Start of Material provided
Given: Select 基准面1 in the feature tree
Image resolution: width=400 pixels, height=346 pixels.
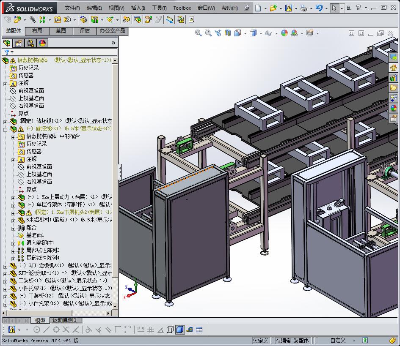Looking at the screenshot, I should tap(35, 235).
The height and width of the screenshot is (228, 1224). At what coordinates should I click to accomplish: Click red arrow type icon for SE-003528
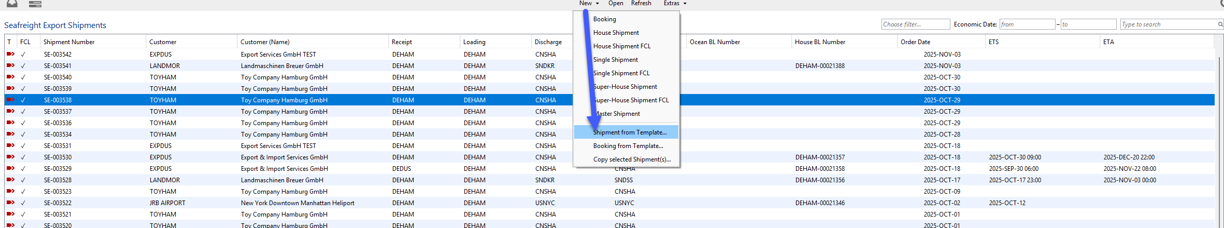10,180
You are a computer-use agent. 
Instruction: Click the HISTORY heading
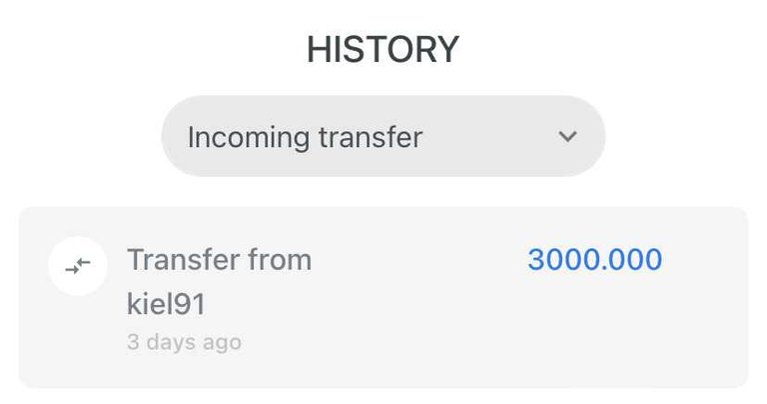[384, 49]

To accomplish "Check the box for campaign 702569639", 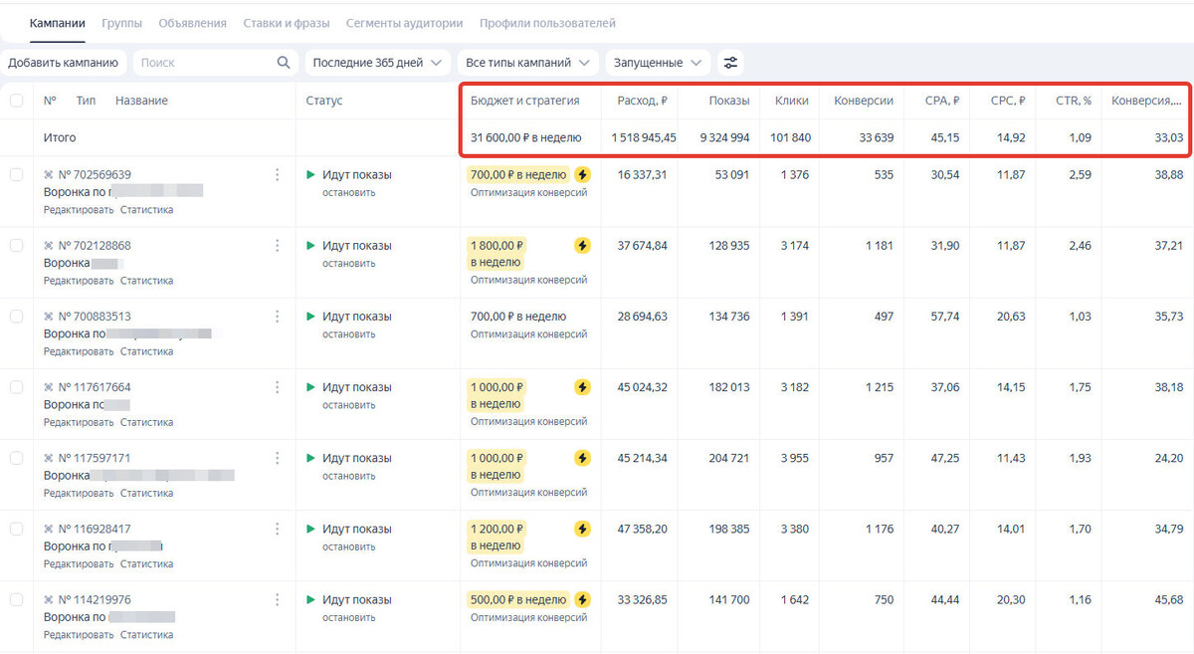I will 16,174.
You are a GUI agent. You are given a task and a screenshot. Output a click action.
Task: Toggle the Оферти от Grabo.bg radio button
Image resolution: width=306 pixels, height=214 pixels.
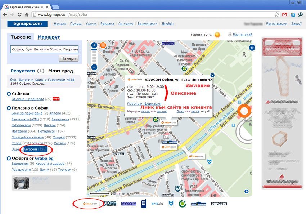click(9, 158)
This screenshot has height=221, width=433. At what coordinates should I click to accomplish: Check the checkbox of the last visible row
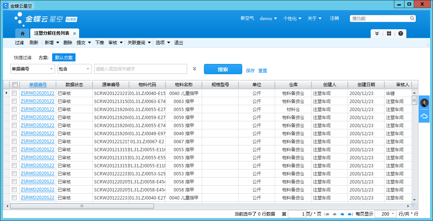15,198
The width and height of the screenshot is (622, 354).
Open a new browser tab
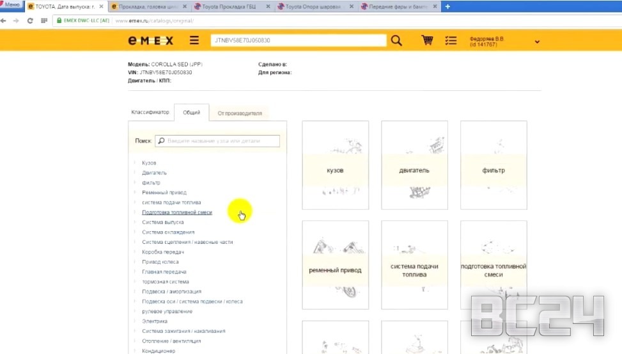tap(447, 6)
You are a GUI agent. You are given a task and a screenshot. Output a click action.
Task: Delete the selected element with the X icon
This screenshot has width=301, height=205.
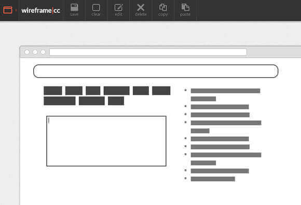tap(141, 10)
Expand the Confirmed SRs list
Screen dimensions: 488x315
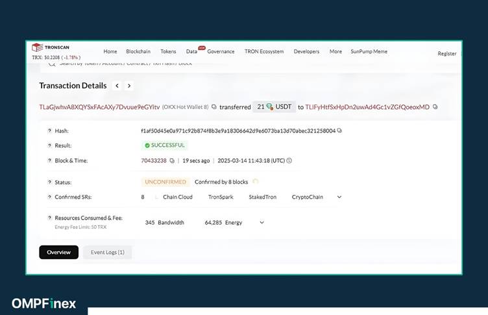[x=339, y=197]
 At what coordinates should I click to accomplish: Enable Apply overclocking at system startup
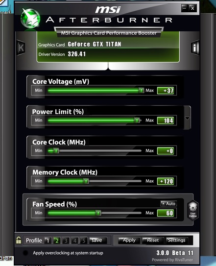click(x=25, y=253)
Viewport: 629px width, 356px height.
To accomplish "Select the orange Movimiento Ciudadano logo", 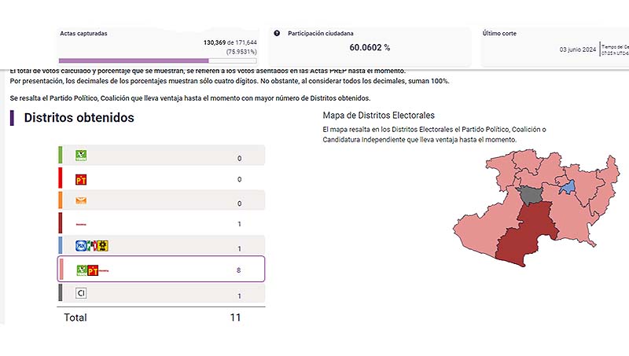I will (x=80, y=201).
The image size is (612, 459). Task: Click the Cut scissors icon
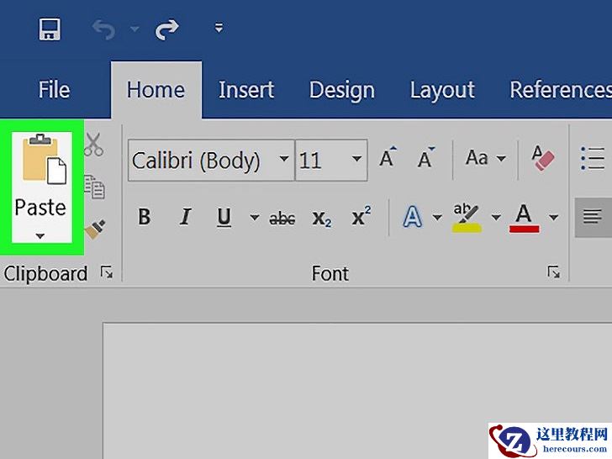(93, 145)
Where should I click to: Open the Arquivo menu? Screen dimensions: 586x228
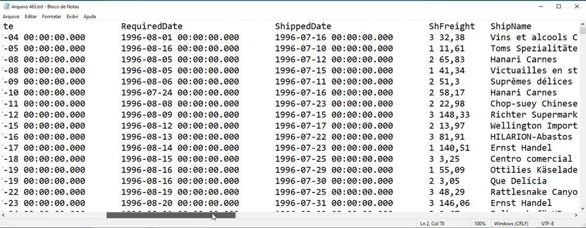coord(11,17)
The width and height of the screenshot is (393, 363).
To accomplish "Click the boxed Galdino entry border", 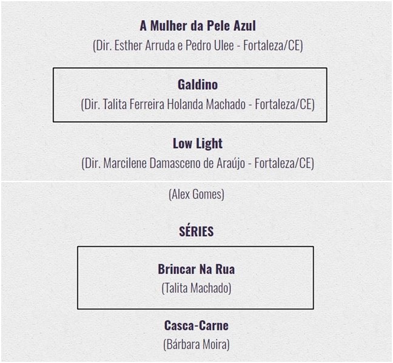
End of Material provided
- What needs to be done:
Please retype the lines from the one that contains "The width and height of the screenshot is (393, 363)." through the final line of the data, both included, without any pictures.

- Result for this task:
The width and height of the screenshot is (393, 363).
To accomplish "Click the boxed Galdino entry border", 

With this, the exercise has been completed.